Key metadata fields for parse responses:

Field Description
numPages Total pages in the document
sourceFilename Filename you uploaded
sourceURL Always upload://<filename>

Part 2 — Extract structured fields with jsonSchema

Add formats: ["json"] and a jsonSchema to pull typed fields out of the document in one shot. The engine parses the PDF to text first, then runs LLM extraction over that text using your schema. Requires an LLM configured on the engine (or your cloud account has one).

import os
from crw import CrwClient

client = CrwClient()  # reads CRW_API_KEY from env

SCHEMA = {
    "type": "object",
    "properties": {
        "companyName":    {"type": "string"},
        "fiscalYear":     {"type": "string"},
        "totalRevenue":   {"type": "string", "description": "Total revenue with currency symbol"},
        "netIncome":      {"type": "string"},
        "reportingPeriod": {"type": "string"},
        "auditor":        {"type": "string"},
    },
    "required": ["companyName", "fiscalYear", "totalRevenue"],
}

result = client.parse_file(
    path="annual_report.pdf",
    formats=["markdown", "json"],  # both: prose + structured fields
    json_schema=SCHEMA,
)

# markdown is available too
print("Pages:", result["metadata"]["numPages"])
print()
# Extracted structured fields
fields = result.get("json", {})
print(f"Company : {fields.get('companyName')}")
print(f"FY      : {fields.get('fiscalYear')}")
print(f"Revenue : {fields.get('totalRevenue')}")
print(f"Net Inc : {fields.get('netIncome')}")
print(f"Auditor : {fields.get('auditor')}")
curl -s -X POST https://api.fastcrw.com/v2/parse \
  -H "Authorization: Bearer $CRW_API_KEY" \
  -F "file=@annual_report.pdf;type=application/pdf" \
  -F 'options={
    "formats": ["markdown", "json"],
    "jsonSchema": {
      "type": "object",
      "properties": {
        "companyName":    { "type": "string" },
        "fiscalYear":     { "type": "string" },
        "totalRevenue":   { "type": "string" },
        "netIncome":      { "type": "string" },
        "auditor":        { "type": "string" }
      },
      "required": ["companyName", "fiscalYear", "totalRevenue"]
    }
  }' \
  | jq '.data.json'

Expected response (.data excerpt):

{
  "markdown": "# Apple Inc.
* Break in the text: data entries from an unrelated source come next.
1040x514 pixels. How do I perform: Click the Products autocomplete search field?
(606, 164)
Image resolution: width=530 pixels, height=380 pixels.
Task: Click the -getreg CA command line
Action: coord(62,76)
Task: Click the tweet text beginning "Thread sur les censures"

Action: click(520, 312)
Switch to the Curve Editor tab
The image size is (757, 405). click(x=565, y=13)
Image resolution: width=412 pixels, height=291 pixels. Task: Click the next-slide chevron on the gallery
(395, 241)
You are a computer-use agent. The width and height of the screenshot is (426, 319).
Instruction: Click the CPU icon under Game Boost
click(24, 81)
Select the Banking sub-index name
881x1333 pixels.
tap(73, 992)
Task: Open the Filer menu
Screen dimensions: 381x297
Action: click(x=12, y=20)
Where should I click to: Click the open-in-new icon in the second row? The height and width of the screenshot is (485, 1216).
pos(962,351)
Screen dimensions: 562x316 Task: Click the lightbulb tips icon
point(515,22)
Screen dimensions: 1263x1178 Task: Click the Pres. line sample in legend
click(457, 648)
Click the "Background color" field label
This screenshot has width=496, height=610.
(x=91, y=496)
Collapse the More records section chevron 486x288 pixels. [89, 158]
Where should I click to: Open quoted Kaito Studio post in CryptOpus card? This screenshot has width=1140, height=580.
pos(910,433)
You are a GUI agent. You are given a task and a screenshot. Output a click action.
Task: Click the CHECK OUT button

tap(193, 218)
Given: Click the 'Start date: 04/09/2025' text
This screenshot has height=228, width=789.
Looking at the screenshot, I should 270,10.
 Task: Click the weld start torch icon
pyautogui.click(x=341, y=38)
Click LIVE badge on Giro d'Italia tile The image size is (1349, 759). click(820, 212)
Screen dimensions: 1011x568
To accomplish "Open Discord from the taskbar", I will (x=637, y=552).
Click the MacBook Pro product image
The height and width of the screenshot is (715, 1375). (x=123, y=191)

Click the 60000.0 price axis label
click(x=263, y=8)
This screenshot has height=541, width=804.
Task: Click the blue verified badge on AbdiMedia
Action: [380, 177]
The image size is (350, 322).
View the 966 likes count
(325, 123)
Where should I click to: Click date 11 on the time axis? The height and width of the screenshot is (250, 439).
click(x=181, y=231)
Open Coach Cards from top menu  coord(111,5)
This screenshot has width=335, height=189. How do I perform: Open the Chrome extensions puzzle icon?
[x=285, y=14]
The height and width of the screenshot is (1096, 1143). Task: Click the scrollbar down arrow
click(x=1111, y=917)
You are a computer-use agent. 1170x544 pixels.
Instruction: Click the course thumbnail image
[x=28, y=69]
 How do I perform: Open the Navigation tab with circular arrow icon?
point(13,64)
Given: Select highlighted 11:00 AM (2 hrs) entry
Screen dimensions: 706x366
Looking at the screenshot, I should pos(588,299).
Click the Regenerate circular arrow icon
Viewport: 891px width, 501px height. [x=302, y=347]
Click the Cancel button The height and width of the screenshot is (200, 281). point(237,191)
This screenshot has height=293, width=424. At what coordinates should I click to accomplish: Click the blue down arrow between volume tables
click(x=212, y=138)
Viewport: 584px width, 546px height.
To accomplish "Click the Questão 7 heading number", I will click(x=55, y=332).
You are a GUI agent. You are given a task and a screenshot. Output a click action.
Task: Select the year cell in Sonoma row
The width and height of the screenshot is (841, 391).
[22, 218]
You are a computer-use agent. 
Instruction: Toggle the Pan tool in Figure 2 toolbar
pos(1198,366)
Form 10-K\n\nFor the fiscal year ended...",
  "json": {
    "companyName": "Apple Inc.",
    "fiscalYear": "2024",
    "totalRevenue": "$391.0 billion",
    "netIncome": "$93.7 billion",
    "reportingPeriod": "October 2023 – September 2024",
    "auditor": "Ernst & Young LLP"
  },
  "metadata": {
    "numPages": 88,
    "sourceFilename": "annual_report.pdf"
  }
}

Part 3 — Limit pages + strip Markdown client-side

For large documents where you only need the executive summary (first N pages), pass a parsers directive with maxPages. To get whitespace-stripped prose (e.g. as token-efficient LLM context), request markdown and strip the Markdown syntax client-side — /v2/parse does not return a plainText field (that field exists in the internal engine type but is not included in the V2Document response shape).

import os
import re
from crw import CrwClient

client = CrwClient()

result = client.parse_file(
    path="annual_report.pdf",
    formats=["markdown"],
    parsers=[{"type": "pdf", "maxPages": 10}],  # first 10 pages only
)

print(f"Pages parsed: {result['metadata']['numPages']}")
print()

md = result["markdown"] or ""

# Strip Markdown syntax to get clean plain text for LLM context.
plain = re.sub(r"#{1,6}\s*", "", md)          # headings
plain = re.sub(r"\*{1,2}(.+?)\*{1,2}", r"\1", plain)  # bold / italic
plain = re.sub(r"`{1,3}[^`]*`{1,3}", "", plain)        # inline / fenced code
plain = re.sub(r"\[([^\]]+)\]\([^)]+\)", r"\1", plain) # links
plain = re.sub(r"\n{3,}", "\n\n", plain).strip()        # excess blank lines

print(plain[:400])
# /v2/parse does not return a plainText field — request markdown and
# post-process with jq or sed to remove Markdown syntax.
curl -s -X POST https://api.fastcrw.com/v2/parse \
  -H "Authorization: Bearer $CRW_API_KEY" \
  -F "file=@annual_report.pdf;type=application/pdf" \
  -F 'options={"formats":["markdown"],"parsers":[{"type":"pdf","maxPages":10}]}' \
  | jq '{ pages: .data.metadata.numPages, markdown_preview: .data.markdown[:300] }'

Note — parsers= accepts strings or objects. The SDK type annotation is parsers: list[str | dict] | None, matching the server's ParserSpec deserializer. Pass a bare string (["pdf"]) when no extra options are needed, or a parser-spec dict ([{"type": "pdf", "maxPages": 10}]) to set options such as maxPages.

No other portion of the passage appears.